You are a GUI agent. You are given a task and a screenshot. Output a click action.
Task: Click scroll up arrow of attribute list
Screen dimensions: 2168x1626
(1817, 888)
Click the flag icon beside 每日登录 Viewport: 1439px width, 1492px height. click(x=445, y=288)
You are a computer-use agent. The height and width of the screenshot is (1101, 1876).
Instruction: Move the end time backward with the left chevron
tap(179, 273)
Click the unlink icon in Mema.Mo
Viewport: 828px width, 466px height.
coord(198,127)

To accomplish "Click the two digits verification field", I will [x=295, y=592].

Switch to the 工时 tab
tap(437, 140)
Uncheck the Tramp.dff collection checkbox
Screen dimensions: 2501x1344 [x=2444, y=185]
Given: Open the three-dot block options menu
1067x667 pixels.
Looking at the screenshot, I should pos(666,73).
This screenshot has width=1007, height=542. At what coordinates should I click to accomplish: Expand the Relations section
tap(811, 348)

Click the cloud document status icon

• • • • •

## ABOUT THIS TASK
Repeat the records above exactly, with nothing left out.

## YOUR SOLUTION
You are a GUI agent. You are given a task and a screenshot. Output a click action.
Task: Click scroll up arrow of attribute list
Screen dimensions: 2168x1626
(1817, 888)
Click the flag icon beside 每日登录 Viewport: 1439px width, 1492px height. click(x=445, y=288)
You are a computer-use agent. The height and width of the screenshot is (1101, 1876).
Instruction: Move the end time backward with the left chevron
tap(179, 273)
Click the unlink icon in Mema.Mo
Viewport: 828px width, 466px height.
coord(198,127)

To accomplish "Click the two digits verification field", I will [x=295, y=592].

Switch to the 工时 tab
tap(437, 140)
Uncheck the Tramp.dff collection checkbox
Screen dimensions: 2501x1344 [x=2444, y=185]
Given: Open the three-dot block options menu
1067x667 pixels.
Looking at the screenshot, I should pos(666,73).
This screenshot has width=1007, height=542. At what coordinates should I click to accomplish: Expand the Relations section
tap(811, 348)

Click the cloud document status icon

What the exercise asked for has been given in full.